— Begin Data shown —

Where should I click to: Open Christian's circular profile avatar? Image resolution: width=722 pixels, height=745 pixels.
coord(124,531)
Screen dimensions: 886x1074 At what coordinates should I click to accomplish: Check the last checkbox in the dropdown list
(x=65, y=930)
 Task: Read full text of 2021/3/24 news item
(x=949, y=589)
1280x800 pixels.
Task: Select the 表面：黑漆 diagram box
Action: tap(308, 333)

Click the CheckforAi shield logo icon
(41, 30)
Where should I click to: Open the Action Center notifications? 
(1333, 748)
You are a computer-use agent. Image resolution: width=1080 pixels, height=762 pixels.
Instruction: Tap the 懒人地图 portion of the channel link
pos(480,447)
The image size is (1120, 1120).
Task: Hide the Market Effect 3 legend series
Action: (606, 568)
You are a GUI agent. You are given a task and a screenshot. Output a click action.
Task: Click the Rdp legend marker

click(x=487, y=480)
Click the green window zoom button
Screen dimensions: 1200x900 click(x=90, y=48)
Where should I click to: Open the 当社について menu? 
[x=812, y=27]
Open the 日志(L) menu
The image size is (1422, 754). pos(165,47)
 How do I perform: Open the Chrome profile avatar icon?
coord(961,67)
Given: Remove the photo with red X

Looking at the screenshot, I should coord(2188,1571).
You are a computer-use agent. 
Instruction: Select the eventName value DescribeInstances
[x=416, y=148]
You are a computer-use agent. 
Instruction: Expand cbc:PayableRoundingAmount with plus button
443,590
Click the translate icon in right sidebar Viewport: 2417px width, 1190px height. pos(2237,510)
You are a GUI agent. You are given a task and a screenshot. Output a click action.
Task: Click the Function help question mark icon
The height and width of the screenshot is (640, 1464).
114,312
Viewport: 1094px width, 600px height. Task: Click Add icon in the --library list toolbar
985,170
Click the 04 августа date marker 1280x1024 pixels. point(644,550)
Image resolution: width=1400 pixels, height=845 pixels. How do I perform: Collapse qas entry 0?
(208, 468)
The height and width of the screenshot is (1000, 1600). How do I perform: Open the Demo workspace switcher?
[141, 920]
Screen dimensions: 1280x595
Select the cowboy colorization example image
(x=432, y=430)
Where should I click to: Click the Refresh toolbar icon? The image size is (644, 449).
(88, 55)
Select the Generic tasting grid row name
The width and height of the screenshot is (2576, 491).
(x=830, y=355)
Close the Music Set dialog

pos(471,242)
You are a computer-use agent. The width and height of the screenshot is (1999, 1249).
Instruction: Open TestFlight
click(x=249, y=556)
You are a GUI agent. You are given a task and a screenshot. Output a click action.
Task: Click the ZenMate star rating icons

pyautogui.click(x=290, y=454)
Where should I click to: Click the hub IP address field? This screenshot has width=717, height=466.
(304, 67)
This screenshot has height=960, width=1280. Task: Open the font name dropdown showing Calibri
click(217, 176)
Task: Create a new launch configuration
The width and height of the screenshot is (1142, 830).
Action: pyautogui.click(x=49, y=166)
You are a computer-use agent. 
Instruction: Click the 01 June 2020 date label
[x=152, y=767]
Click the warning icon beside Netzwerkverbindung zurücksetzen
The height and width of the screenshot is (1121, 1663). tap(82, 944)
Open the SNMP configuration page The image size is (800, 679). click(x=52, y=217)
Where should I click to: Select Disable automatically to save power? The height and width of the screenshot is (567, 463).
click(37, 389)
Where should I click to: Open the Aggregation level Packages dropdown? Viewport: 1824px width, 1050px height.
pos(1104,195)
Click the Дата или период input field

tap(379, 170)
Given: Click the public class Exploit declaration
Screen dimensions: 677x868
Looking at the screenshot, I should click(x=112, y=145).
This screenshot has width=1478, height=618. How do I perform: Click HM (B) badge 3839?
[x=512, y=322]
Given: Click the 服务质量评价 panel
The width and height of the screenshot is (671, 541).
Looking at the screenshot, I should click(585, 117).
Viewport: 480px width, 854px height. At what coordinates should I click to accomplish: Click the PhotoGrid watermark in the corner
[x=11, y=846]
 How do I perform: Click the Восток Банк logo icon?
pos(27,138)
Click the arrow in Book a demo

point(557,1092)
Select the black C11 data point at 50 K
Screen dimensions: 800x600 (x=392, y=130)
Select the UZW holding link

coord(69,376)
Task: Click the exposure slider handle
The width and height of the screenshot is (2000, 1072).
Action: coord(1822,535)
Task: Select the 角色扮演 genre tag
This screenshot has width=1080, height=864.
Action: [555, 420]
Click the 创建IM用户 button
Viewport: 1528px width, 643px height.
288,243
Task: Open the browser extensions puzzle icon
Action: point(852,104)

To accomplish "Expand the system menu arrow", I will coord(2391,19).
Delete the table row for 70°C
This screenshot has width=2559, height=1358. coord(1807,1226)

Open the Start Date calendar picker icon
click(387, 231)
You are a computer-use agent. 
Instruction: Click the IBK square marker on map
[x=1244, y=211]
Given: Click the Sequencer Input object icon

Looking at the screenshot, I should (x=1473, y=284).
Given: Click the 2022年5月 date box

— End Data shown —

Objective:
Please rewrite the records above with every "computer-use agent" switched to "GUI agent", keeping everything else the same.

Response below:
Where should I click to: Open Christian's circular profile avatar? Image resolution: width=722 pixels, height=745 pixels.
coord(124,531)
Screen dimensions: 886x1074 At what coordinates should I click to accomplish: Check the last checkbox in the dropdown list
(x=65, y=930)
 Task: Read full text of 2021/3/24 news item
(x=949, y=589)
1280x800 pixels.
Task: Select the 表面：黑漆 diagram box
Action: tap(308, 333)

Click the CheckforAi shield logo icon
(41, 30)
Where should I click to: Open the Action Center notifications? 
(1333, 748)
You are a GUI agent. Image resolution: width=1080 pixels, height=762 pixels.
Instruction: Tap the 懒人地图 portion of the channel link
pos(480,447)
The image size is (1120, 1120).
Task: Hide the Market Effect 3 legend series
Action: (606, 568)
You are a GUI agent. You are given a task and a screenshot. Output a click action.
Task: Click the Rdp legend marker

click(x=487, y=480)
Click the green window zoom button
Screen dimensions: 1200x900 click(x=90, y=48)
Where should I click to: Open the 当社について menu? 
[x=812, y=27]
Open the 日志(L) menu
The image size is (1422, 754). pos(165,47)
 How do I perform: Open the Chrome profile avatar icon?
coord(961,67)
Given: Remove the photo with red X

Looking at the screenshot, I should coord(2188,1571).
You are a GUI agent. 
Instruction: Select the eventName value DescribeInstances
[x=416, y=148]
You are a GUI agent. 
Instruction: Expand cbc:PayableRoundingAmount with plus button
443,590
Click the translate icon in right sidebar Viewport: 2417px width, 1190px height. pos(2237,510)
You are a GUI agent. You are given a task and a screenshot. Output a click action.
Task: Click the Function help question mark icon
The height and width of the screenshot is (640, 1464).
114,312
Viewport: 1094px width, 600px height. Task: Click Add icon in the --library list toolbar
985,170
Click the 04 августа date marker 1280x1024 pixels. point(644,550)
Image resolution: width=1400 pixels, height=845 pixels. How do I perform: Collapse qas entry 0?
(208, 468)
The height and width of the screenshot is (1000, 1600). How do I perform: Open the Demo workspace switcher?
[141, 920]
Screen dimensions: 1280x595
Select the cowboy colorization example image
(x=432, y=430)
Where should I click to: Click the Refresh toolbar icon? The image size is (644, 449).
(88, 55)
Select the Generic tasting grid row name
The width and height of the screenshot is (2576, 491).
(x=830, y=355)
Close the Music Set dialog

pos(471,242)
You are a GUI agent. The width and height of the screenshot is (1999, 1249).
Instruction: Open TestFlight
click(x=249, y=556)
You are a GUI agent. You are given a task and a screenshot. Output a click action.
Task: Click the ZenMate star rating icons

pyautogui.click(x=290, y=454)
Where should I click to: Click the hub IP address field? This screenshot has width=717, height=466.
(304, 67)
This screenshot has height=960, width=1280. Task: Open the font name dropdown showing Calibri
click(217, 176)
Task: Create a new launch configuration
The width and height of the screenshot is (1142, 830).
Action: pyautogui.click(x=49, y=166)
You are a GUI agent. 
Instruction: Click the 01 June 2020 date label
[x=152, y=767]
Click the warning icon beside Netzwerkverbindung zurücksetzen
The height and width of the screenshot is (1121, 1663). tap(82, 944)
Open the SNMP configuration page The image size is (800, 679). click(x=52, y=217)
Where should I click to: Select Disable automatically to save power? The height and width of the screenshot is (567, 463).
click(37, 389)
Where should I click to: Open the Aggregation level Packages dropdown? Viewport: 1824px width, 1050px height.
pos(1104,195)
Click the Дата или период input field

tap(379, 170)
Given: Click the public class Exploit declaration
Screen dimensions: 677x868
Looking at the screenshot, I should click(x=112, y=145).
This screenshot has width=1478, height=618. How do I perform: Click HM (B) badge 3839?
[x=512, y=322]
Given: Click the 服务质量评价 panel
The width and height of the screenshot is (671, 541).
Looking at the screenshot, I should click(585, 117).
Viewport: 480px width, 854px height. At what coordinates should I click to accomplish: Click the PhotoGrid watermark in the corner
[x=11, y=846]
 How do I perform: Click the Восток Банк logo icon?
pos(27,138)
Click the arrow in Book a demo

point(557,1092)
Select the black C11 data point at 50 K
Screen dimensions: 800x600 (x=392, y=130)
Select the UZW holding link

coord(69,376)
Task: Click the exposure slider handle
The width and height of the screenshot is (2000, 1072).
Action: coord(1822,535)
Task: Select the 角色扮演 genre tag
This screenshot has width=1080, height=864.
Action: [555, 420]
Click the 创建IM用户 button
Viewport: 1528px width, 643px height.
288,243
Task: Open the browser extensions puzzle icon
Action: point(852,104)

To accomplish "Expand the system menu arrow", I will coord(2391,19).
Delete the table row for 70°C
This screenshot has width=2559, height=1358. coord(1807,1226)

Open the Start Date calendar picker icon
click(387, 231)
You are a GUI agent. 
Instruction: Click the IBK square marker on map
[x=1244, y=211]
Given: Click the Sequencer Input object icon

Looking at the screenshot, I should (x=1473, y=284).
Given: Click the 2022年5月 date box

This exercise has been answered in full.